Cette mise à jour de L'État faible et de sa problématique m'a amené à retourner en Haïti et en République Dominicaine, après plusieurs années de terrain au Brésil et en Amérique du Sud. Le travail de prise de texte de l'édition 1989, d'actualisation des tableaux statistiques, de la bibliographie, la traduction des textes ainsi que les séjours - terrain ont été financés par une subvention du Conseil de recherche en sciences humaines du Canada, obtenue dans le cadre du Groupe sur les imaginaires politiques en Amérique latine (GRIPAL).

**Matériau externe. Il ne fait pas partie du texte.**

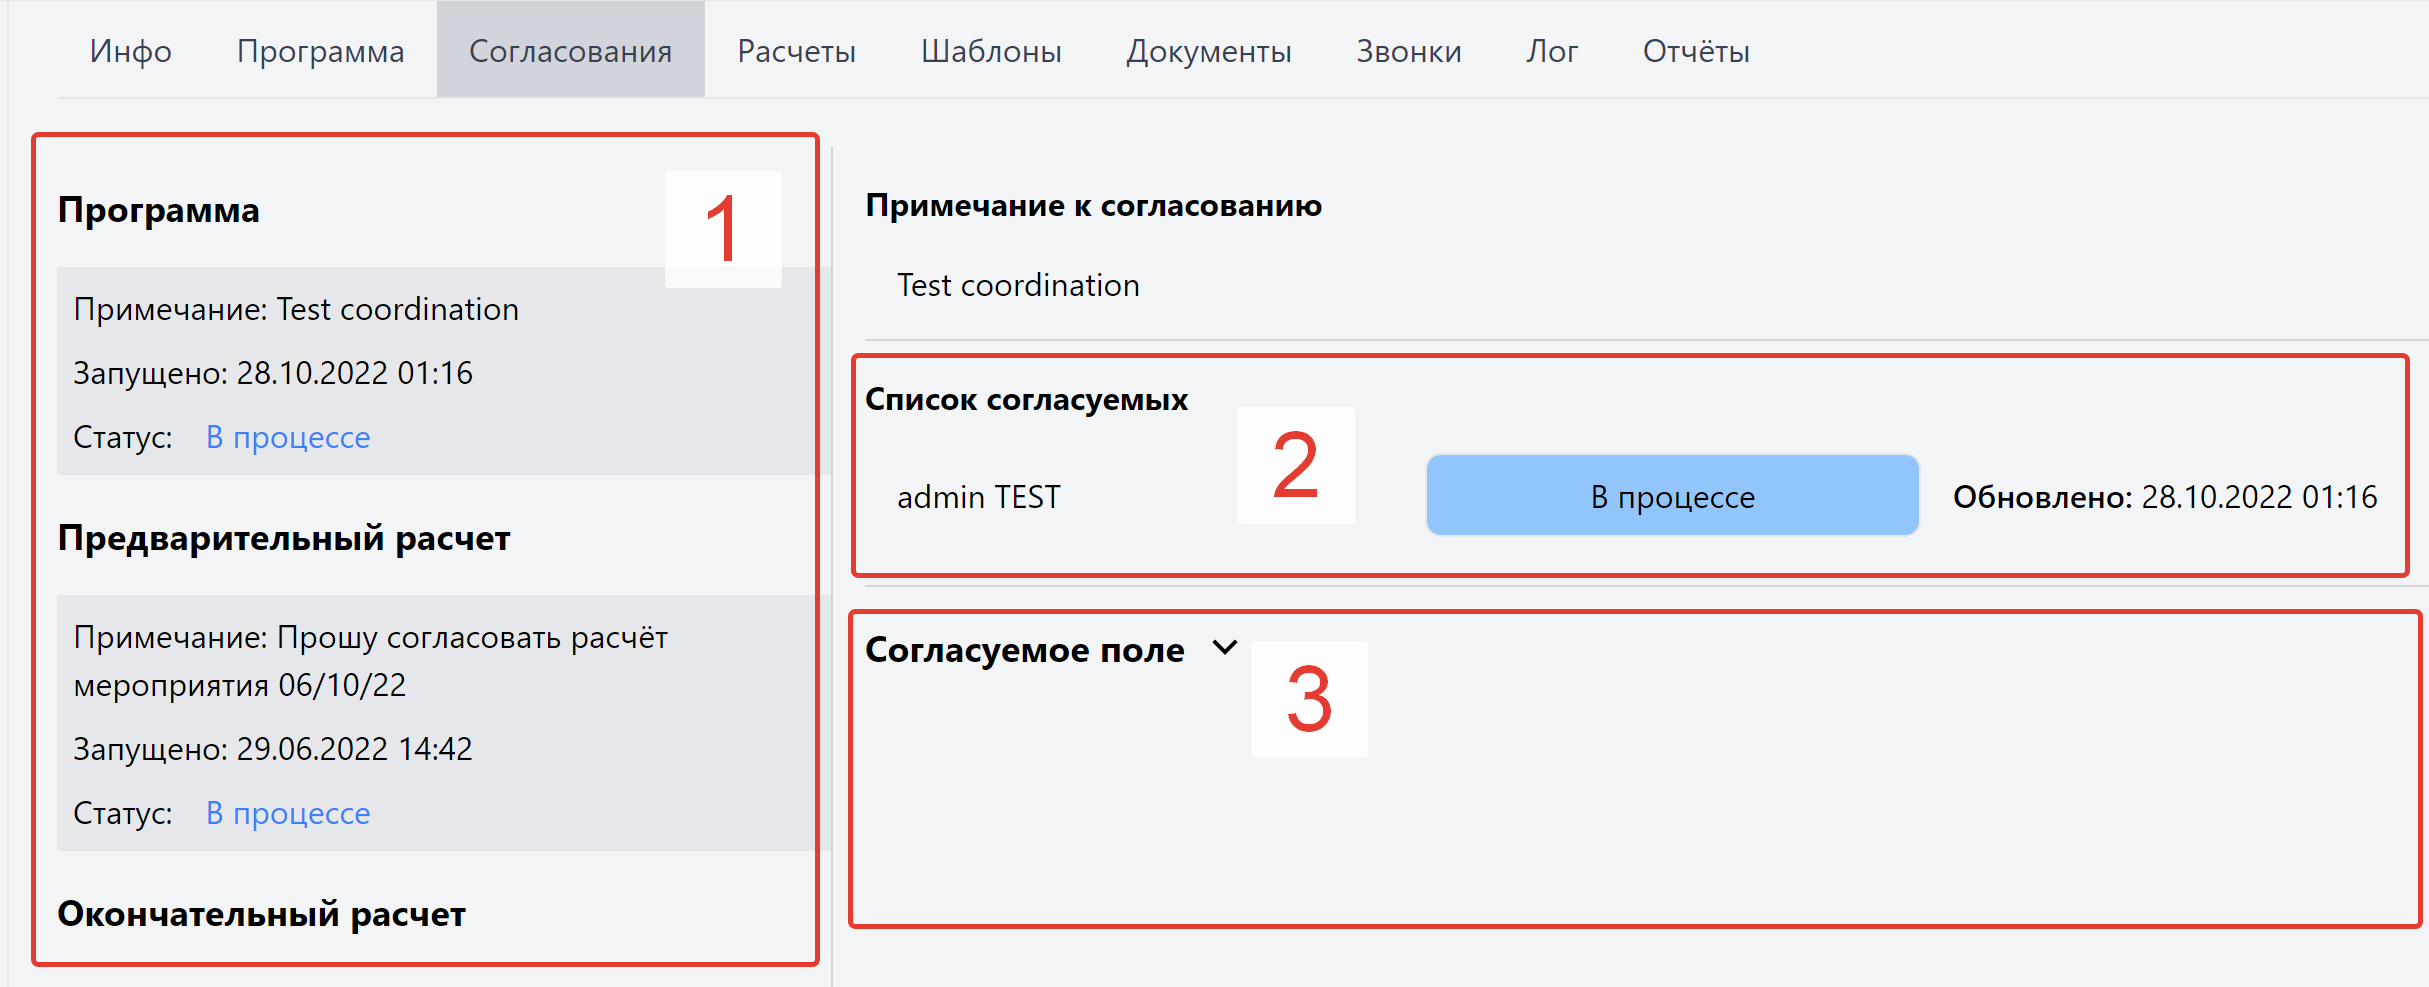Screen dimensions: 2429x987
Task: Switch to the Программа tab
Action: point(320,51)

Je dédicace ce livre à la mémoire de la grande sociologue dominicaine Isis Duarte qui avait, en 1969, commencé à étudier avec moi la condition des Haïtiens en République Dominicaine, qui avait écrit plusieurs textes sur ce sujet crucial et qui avait en 1989 et 1993 commenté en détail les chapitres des deux premières éditions du présent livre.

André Corten
septembre 2011

http://www.lenouvelliste.com/article.php?PubID=1&ArticleID=99404&PubDate=2011-11-17

Commentaire

André Corten
Ce nom, nous l'avons entendu pour la toute première fois à Santo Domingo, chez Madame Isis Duarte. Cette sociologue dominicaine est une pionnière a bien des égards. Mais nous retiendrons pour le moment l'attention particulière qu'elle a toujours accordée au pays voisin, Haiti. Quand on s'est rencontrés, elle habitait à côté du campus principal de l'Université Autonome de Santo Domingo. C'est elle qui nous a présenté à son ami haïtien de longue date, récemment nommé ambassadeur en République Dominicaine, le professeur Guy Alexandre. Tant Isis Duarte (malheureusement décédée en mai dernier dans un centre hospitalier au Mexique, après une longue maladie) qu'André Corten, ont consacré une part importante de leur carrière à se pencher sur le cas exceptionnel d'Haiti. C'est donc un connaisseur, un professionnel lucide et informé qui nous convie à cette réflexion sur un pays qui ne finira pas de si tôt d’épuiser de l'encre et du papier. C'est peut-être le seul domaine où l'idée d'abondance risque d'être associée aux politiciens haïtiens dans leur globalité. Dans toute autre domaine, leur stérilité est plus que patente, elle est profondément décevante.